*TASK STATEMENT:*
Copy the listing below line for line, starting at its first line and ending with the line that has "Given: Open the three-dot" in it. Add nothing.

*DATA FOR THIS EXERCISE:*

○ ○ ○

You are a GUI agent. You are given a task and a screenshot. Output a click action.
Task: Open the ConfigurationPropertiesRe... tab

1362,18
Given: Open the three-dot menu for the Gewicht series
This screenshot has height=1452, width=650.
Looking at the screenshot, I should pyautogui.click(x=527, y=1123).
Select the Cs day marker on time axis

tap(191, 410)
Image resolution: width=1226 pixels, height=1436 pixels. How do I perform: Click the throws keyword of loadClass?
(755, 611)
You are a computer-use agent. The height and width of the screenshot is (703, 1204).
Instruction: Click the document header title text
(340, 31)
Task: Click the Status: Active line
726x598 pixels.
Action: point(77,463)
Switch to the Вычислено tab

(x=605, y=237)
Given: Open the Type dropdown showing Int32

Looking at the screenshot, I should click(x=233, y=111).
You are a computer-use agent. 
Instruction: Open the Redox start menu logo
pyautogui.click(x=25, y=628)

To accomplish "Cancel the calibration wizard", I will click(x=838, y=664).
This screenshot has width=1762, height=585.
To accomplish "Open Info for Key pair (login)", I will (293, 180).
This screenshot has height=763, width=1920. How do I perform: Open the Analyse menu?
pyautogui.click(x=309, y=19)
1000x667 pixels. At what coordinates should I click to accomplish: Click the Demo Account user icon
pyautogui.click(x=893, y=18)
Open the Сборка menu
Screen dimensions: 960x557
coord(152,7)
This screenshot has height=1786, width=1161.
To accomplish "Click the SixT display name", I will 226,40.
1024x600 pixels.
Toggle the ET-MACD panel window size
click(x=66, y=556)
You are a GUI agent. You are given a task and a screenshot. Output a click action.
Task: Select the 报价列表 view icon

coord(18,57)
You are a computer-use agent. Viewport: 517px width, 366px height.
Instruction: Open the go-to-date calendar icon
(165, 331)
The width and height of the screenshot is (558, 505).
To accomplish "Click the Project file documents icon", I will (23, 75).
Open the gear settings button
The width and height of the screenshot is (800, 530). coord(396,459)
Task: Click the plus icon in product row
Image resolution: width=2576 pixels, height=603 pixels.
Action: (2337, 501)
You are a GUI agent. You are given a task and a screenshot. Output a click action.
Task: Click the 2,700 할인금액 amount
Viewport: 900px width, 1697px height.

○ ○ ○

*EXERCISE OUTPUT:*
You are a GUI agent. You are given a task and a screenshot. Output a click action.
Task: Open the ConfigurationPropertiesRe... tab

1362,18
Given: Open the three-dot menu for the Gewicht series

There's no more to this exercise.